Se ha manejado en medios que ocurre una suerte de desmantelamiento del la ASF. Habría que tener más cuidado y mayor rigurosidad en el análisis. Llamó la atención la separación del cargo de la Directora General de Auditoría Forense, Muna Dora Buchain, quien sugirió ante diversos medios que su remoción no tenía justificación y que sembraba dudas si el móvil era de índole político por haber encabezado la auditoría que destapó el escándalo de la llamada “estafa maestra”. Conviene destacar que la propia ASF ha manifestado, a través de boletines, que para el caso de Buchain Abulhosn, la institución sabe de “la existencia de evidencias sustantivas sobre presuntos actos irregulares que minan su confianza profesional”. Acto seguido, la ASF solicitó a la Unidad de Evaluación y Control de la Comisión de Vigilancia de la Cámara de Diputados que investigue, revise y evalúe el expediente. En la víspera, Colmenares Páramo había declarado que de ninguna manera se le daría carpetazo al tema de la “estafa maestra”, que, por el contrario, tendrá seguimiento.

Mención aparte merecen las recientes declaraciones del propio Juan Manuel Portal sobre la persona de David Colmenares, que rayan en la mezquindad. Se pueden entender las diferencias, incluso los resentimientos acumulados, pero en el servicio público no se ve bien que alguien hable mal de una institución en la que se laboró, menos aún cuando se tuvo el honor de dirigirla. El exauditor Superior Portal Martínez debería serenarse y asumir su nueva realidad y dimensión, lo único que está evidenciando es su profunda amargura. La visión patrimonialista de Juan Manuel Portal le impide observar que no es “su” ASF, la institución no fue suya y no lo es ahora. En todo caso, lo que sí se estaría desmantelando es una presunta red de conflictos de interés. La doctora Buchain tendrá que aclararle a la referida Unidad de Evaluación y Control, cómo siendo ella directora general de auditoría forense, la Asociación de Examinadores de Fraudes Certificados (ACFE), obtuvo contratos por parte de la ASF.

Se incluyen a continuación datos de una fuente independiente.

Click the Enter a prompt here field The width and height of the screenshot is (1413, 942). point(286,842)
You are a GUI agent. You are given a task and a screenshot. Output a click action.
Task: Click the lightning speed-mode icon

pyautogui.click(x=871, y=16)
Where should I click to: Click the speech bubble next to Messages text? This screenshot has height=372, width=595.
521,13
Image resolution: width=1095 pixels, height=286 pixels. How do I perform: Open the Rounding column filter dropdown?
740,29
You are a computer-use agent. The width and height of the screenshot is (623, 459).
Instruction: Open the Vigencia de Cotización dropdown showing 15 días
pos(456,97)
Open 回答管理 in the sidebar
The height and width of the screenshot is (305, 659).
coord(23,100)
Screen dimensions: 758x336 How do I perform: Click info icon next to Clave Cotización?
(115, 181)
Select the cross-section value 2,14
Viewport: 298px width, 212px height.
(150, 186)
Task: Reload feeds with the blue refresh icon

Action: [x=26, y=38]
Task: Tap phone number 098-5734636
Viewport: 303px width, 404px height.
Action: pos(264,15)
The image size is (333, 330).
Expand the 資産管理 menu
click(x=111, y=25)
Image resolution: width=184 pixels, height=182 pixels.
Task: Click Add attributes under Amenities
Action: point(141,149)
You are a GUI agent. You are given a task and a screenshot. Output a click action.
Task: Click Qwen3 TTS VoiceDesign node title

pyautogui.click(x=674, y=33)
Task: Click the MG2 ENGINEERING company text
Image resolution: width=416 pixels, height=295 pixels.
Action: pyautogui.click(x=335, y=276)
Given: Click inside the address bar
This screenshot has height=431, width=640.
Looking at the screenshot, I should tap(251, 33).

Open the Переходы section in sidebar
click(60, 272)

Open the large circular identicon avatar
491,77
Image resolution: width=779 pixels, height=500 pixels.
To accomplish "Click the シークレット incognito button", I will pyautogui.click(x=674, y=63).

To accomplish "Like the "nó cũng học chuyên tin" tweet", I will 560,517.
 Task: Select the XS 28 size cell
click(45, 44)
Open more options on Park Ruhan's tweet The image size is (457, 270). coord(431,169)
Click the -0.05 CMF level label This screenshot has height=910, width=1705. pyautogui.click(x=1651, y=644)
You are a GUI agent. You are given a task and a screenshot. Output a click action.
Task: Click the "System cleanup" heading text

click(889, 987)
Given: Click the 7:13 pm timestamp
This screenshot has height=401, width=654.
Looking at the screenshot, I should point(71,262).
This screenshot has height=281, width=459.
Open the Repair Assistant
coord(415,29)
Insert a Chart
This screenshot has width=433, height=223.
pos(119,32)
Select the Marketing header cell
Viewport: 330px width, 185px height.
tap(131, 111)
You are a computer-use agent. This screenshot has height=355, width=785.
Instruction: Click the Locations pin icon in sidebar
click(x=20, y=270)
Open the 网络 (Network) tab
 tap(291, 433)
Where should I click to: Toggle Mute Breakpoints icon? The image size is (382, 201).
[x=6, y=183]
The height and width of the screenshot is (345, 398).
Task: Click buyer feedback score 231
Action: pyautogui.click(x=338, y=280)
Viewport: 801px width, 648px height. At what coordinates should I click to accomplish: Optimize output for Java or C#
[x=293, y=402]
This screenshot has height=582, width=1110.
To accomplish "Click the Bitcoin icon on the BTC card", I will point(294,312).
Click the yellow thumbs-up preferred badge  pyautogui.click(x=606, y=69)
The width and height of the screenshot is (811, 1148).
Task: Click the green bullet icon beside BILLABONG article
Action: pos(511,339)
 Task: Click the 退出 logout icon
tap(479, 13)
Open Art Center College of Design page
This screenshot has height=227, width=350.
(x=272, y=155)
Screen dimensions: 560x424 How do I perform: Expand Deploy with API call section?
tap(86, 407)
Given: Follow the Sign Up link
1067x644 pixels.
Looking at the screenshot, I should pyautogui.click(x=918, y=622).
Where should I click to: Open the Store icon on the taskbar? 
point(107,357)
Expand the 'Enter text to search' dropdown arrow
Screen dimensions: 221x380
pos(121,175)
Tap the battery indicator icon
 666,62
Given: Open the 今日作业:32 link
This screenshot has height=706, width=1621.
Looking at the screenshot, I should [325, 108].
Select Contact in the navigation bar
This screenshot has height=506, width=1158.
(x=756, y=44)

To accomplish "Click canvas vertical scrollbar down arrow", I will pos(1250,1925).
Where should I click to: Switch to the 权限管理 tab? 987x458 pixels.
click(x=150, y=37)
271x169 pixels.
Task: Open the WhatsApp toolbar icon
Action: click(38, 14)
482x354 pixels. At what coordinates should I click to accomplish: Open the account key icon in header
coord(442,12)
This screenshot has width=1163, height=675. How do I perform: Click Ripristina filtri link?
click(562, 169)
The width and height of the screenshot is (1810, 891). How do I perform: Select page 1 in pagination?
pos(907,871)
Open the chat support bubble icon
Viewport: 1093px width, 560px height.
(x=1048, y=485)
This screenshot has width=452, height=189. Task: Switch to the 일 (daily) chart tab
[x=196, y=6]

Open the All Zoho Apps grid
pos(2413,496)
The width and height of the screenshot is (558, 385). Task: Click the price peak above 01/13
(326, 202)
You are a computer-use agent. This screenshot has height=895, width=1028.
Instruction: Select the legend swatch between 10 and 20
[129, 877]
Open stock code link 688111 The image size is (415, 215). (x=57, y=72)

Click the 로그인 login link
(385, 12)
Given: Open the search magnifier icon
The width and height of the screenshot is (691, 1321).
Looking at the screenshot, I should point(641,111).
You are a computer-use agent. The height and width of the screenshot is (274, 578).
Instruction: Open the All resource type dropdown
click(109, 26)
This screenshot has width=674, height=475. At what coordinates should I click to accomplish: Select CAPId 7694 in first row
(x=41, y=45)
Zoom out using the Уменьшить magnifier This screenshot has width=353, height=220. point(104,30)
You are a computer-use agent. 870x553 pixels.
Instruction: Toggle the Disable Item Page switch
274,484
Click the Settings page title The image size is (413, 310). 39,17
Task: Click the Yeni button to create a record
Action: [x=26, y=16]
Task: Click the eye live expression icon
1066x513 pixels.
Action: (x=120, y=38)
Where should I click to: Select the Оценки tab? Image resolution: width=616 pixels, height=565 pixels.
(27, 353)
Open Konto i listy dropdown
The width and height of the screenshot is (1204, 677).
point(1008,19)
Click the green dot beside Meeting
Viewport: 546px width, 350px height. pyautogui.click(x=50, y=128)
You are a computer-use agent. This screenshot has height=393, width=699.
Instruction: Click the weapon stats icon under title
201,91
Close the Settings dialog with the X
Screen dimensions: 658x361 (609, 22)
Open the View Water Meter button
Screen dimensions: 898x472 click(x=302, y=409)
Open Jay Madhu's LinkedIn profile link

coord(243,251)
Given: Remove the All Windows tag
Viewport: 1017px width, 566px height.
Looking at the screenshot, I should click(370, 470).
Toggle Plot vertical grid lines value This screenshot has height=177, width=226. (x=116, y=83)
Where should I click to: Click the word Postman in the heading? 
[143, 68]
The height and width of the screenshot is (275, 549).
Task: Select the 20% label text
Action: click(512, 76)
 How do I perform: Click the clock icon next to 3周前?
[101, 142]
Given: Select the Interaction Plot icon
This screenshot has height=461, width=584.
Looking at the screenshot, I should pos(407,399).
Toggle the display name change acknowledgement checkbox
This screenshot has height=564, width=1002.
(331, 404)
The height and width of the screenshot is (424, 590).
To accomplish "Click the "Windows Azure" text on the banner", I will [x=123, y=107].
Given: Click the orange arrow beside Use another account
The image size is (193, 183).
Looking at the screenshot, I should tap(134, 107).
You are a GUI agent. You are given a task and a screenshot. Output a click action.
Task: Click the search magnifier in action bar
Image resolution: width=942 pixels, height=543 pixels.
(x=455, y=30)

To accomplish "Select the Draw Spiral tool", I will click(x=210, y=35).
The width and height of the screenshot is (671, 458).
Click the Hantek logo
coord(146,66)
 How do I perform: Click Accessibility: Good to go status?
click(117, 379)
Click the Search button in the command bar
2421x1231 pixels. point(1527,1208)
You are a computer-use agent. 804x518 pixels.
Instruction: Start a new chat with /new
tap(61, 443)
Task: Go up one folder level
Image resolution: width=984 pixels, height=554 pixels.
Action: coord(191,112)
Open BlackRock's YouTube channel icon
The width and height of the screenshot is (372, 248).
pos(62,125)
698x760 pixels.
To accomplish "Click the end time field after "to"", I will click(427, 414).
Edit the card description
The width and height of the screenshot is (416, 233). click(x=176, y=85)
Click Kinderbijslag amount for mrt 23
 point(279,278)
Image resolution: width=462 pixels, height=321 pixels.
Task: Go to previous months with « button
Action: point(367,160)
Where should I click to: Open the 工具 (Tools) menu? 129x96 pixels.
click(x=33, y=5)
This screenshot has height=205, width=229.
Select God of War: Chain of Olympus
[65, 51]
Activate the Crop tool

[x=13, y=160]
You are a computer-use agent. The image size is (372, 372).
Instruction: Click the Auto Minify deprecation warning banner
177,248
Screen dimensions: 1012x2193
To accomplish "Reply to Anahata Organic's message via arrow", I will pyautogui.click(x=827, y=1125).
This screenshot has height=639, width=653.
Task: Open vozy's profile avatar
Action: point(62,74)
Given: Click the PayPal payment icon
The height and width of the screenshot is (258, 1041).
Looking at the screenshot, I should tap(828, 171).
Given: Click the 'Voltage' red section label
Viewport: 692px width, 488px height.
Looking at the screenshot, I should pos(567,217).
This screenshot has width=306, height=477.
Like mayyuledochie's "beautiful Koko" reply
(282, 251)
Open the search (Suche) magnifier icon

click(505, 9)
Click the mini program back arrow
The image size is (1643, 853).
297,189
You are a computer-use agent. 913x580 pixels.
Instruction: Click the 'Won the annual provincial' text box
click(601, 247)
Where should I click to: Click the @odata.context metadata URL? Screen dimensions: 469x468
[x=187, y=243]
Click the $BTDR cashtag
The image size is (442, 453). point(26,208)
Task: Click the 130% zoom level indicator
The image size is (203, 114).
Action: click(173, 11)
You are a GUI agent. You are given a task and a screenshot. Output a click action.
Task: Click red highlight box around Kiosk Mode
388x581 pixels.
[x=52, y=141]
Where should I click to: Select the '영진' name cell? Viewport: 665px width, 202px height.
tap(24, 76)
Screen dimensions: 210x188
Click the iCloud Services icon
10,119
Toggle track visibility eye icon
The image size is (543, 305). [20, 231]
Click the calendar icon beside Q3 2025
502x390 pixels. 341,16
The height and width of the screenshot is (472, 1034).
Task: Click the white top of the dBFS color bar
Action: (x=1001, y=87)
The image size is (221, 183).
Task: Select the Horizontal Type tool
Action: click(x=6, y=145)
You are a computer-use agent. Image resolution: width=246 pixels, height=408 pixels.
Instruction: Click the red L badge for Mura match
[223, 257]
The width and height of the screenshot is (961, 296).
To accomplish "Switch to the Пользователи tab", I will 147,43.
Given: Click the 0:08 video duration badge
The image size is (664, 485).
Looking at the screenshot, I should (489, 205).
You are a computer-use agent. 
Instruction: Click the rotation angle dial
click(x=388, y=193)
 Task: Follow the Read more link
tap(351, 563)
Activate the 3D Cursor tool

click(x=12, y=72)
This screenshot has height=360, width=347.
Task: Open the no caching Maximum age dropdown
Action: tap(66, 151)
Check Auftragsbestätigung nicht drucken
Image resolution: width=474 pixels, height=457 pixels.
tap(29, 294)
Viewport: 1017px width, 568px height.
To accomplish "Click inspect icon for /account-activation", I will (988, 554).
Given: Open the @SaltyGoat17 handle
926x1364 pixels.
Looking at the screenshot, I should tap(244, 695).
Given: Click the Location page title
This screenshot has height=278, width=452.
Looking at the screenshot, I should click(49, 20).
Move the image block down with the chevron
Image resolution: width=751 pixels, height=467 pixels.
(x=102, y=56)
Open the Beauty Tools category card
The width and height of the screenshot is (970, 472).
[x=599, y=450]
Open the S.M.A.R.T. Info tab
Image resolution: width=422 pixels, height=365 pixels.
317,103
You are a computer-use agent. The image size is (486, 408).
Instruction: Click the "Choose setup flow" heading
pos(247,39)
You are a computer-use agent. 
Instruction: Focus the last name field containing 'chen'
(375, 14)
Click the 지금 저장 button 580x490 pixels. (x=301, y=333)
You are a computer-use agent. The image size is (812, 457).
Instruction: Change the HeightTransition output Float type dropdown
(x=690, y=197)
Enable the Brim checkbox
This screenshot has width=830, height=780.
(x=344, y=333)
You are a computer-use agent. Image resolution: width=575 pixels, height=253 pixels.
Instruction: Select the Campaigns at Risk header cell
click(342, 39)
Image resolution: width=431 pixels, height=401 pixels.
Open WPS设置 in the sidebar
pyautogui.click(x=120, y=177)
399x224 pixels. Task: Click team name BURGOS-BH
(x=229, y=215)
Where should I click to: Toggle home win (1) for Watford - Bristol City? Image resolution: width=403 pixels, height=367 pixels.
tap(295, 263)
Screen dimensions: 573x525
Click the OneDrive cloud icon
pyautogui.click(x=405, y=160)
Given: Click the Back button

Juan Manuel Portal, por su parte, tendrá que explicar cómo siendo titular de la ASF, paralelamente, presidió al Instituto Mexicano de Auditores Internos (IMAI). En la gestión de Portal se le asignó al IMAI el proceso de certificación de los funcionarios en las auditorías de los estados, se calcula que en el país hay alrededor de treinta mil auditores. Desde 2013 se llevó a cabo un programa de capacitación y el IMAI cobró en promedio 12,000.00 pesos por examen, el cual quedaba condicionando al pago de la capacitación. ¿En verdad el tema de fondo es que se está desmantelando a la ASF?